**PROBLEMS TO WORK ON**
1. Name every city that the news report on the Los Angeles school closures below mentions.
2. Write the next part of the news report on the Los Angeles school closures, starting after its final sentence.

**GIVEN TEXT**
- - - - - - -

Crisis counselors were deployed at Los Angeles Unified School District schools today to foster calm a day after the LAUSD’s more than 900 campuses were kept shuttered in response to what turned out to be a bogus bomb threat.
Los Angeles police Chief Charlie Beck and Sheriff Jim McDonnell said all their personnel will be in uniform today and patrols will be stepped up around LAUSD campuses to help allay any uneasiness among students and parents.
“As you know, L.A. Unified always puts student safety first,” LAUSD Chief Deputy Superintendent Michelle King said in a statement after the schools reopened. “I want to reassure students, parents, guardians, teachers and other employees that our schools are safe.”
In addition to the deployment of crisis counselors, “teachers have been provided lesson plans on how to help youngsters who may feel a little anxious or afraid” today, King added.
Superintendent of Schools Ramon Martinez decided on Tuesday’s closures — and an exhaustive security search of all campuses — after a threat was received making reference to bombs, weapons and other destructive devices planted on campuses throughout the district. A nearly identical threat was received in New York City, where officials deemed it not credible and kept schools open.
New York City Police Commissioner Bill Bratton, a former Los Angeles police chief, derided the L.A. closures as a “significant overreaction.” But California officialdom — both in the law enforcement and political communities — erected a solid front in support of the 83-year-old Cortines, who is due to retire next year, as he’s done once before.
Cortines said he acted out of an abundance of caution in the aftermath of terror strikes in Paris and San Bernardino, and both L.A. Mayor Eric Garcetti and Beck expressed strong support for the decision.
“I think it’s important to take this precaution based on what has happened recently and what has happened in the past,” he said, speaking less than two weeks after a U.S. citizen of Pakistani background and his Pakistani wife killed 14 people in San Bernardino in the deadliest terror strike on U.S soil since 9/11. They were later killed battling police.

- - - - - - -

**SOURCE MATERIAL**
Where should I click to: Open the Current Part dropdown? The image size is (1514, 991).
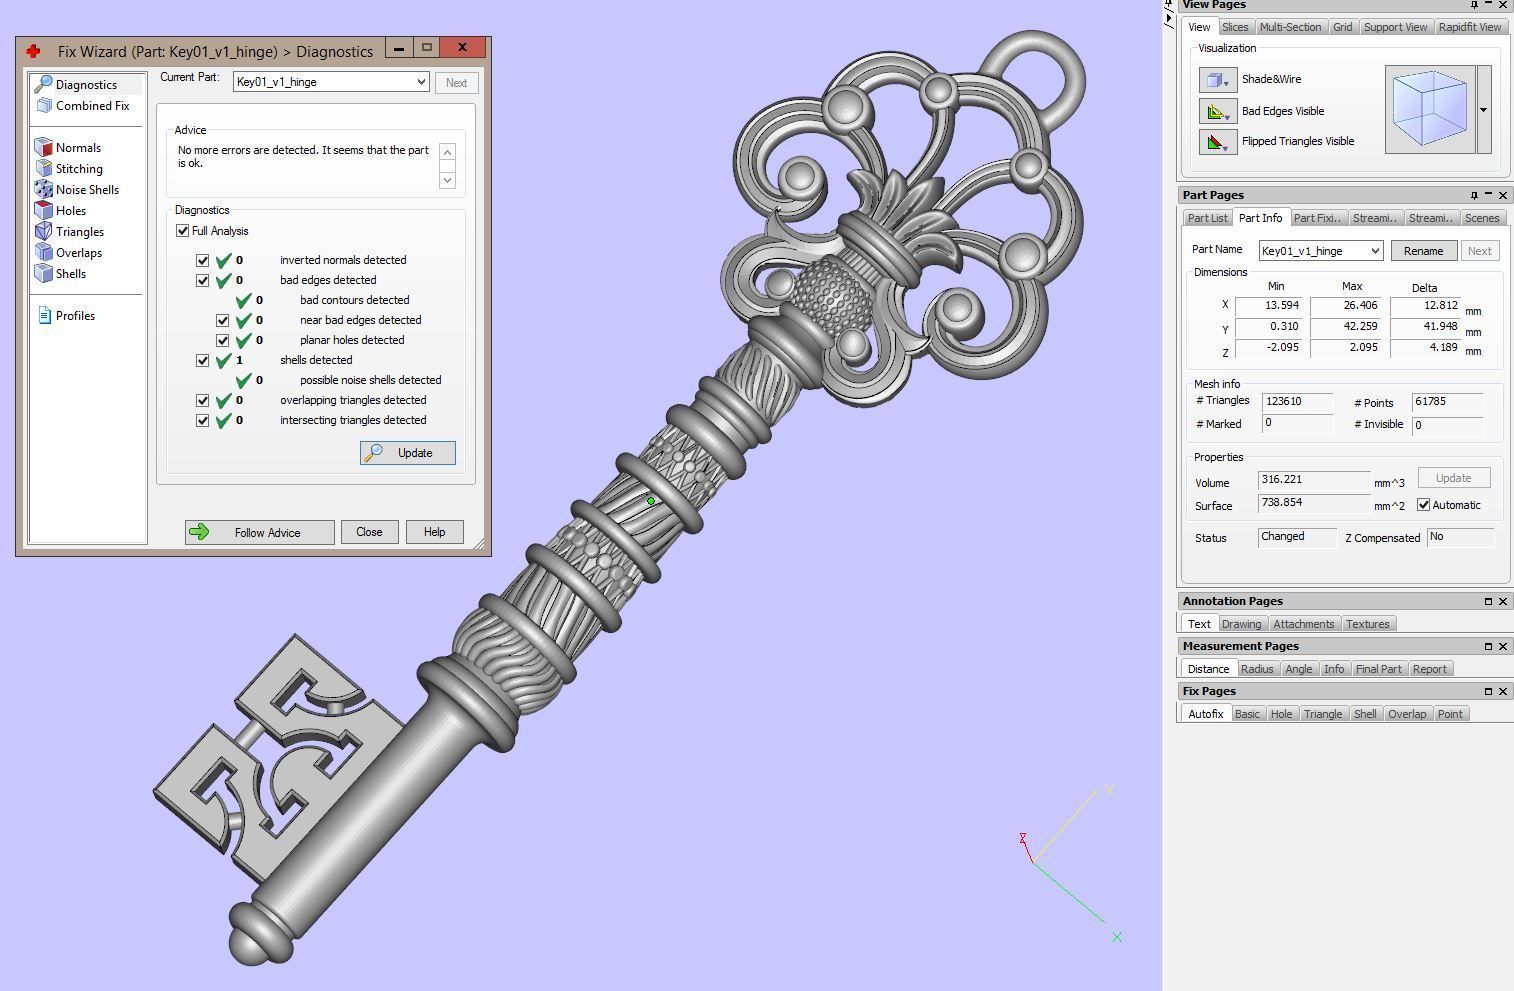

- - - - - - -

**EXERCISE RESULTS**
1. Los Angeles, New York City, Paris, San Bernardino

2.
“There will always be temptation after a day like today to increase the blame and the anger and the vitriol and the suspicion, but what we saw today across Los Angeles was a community turning toward each other, not against each other,” LAUSD Board of Education President Steve Zimmer said Tuesday.
“And that is the spirit with which we invite all of our families, all of our kids, all of our teachers back into the LAUSD public schools tomorrow in the hope that we will never, ever have to have another day like today, and that through our children, the hope of a much better tomorrow will carry the day tomorrow, next week, next year and to our future.”
Officials said the threat came via email, apparently from or routed through Frankfurt, Germany. Beck later said the email likely originated from somewhere much closer than Europe.
Rep. Brad Sherman, D-Sherman Oaks, said he saw the email and that the author “claims to be an extremist Muslim who has teamed up with local jihadists.” He said the email referenced bombs or possible nerve agents and suggested there were about 32 people involved in possibly planting the devices.
“The text of the email does not demonstrate that the author has studied Islam or has any particular understanding of Islam,” Sherman said.
Rep. Adam Schiff, D-Burbank and the ranking member of the House Permanent Select Committee on Intelligence, said the threat appeared to be a hoax.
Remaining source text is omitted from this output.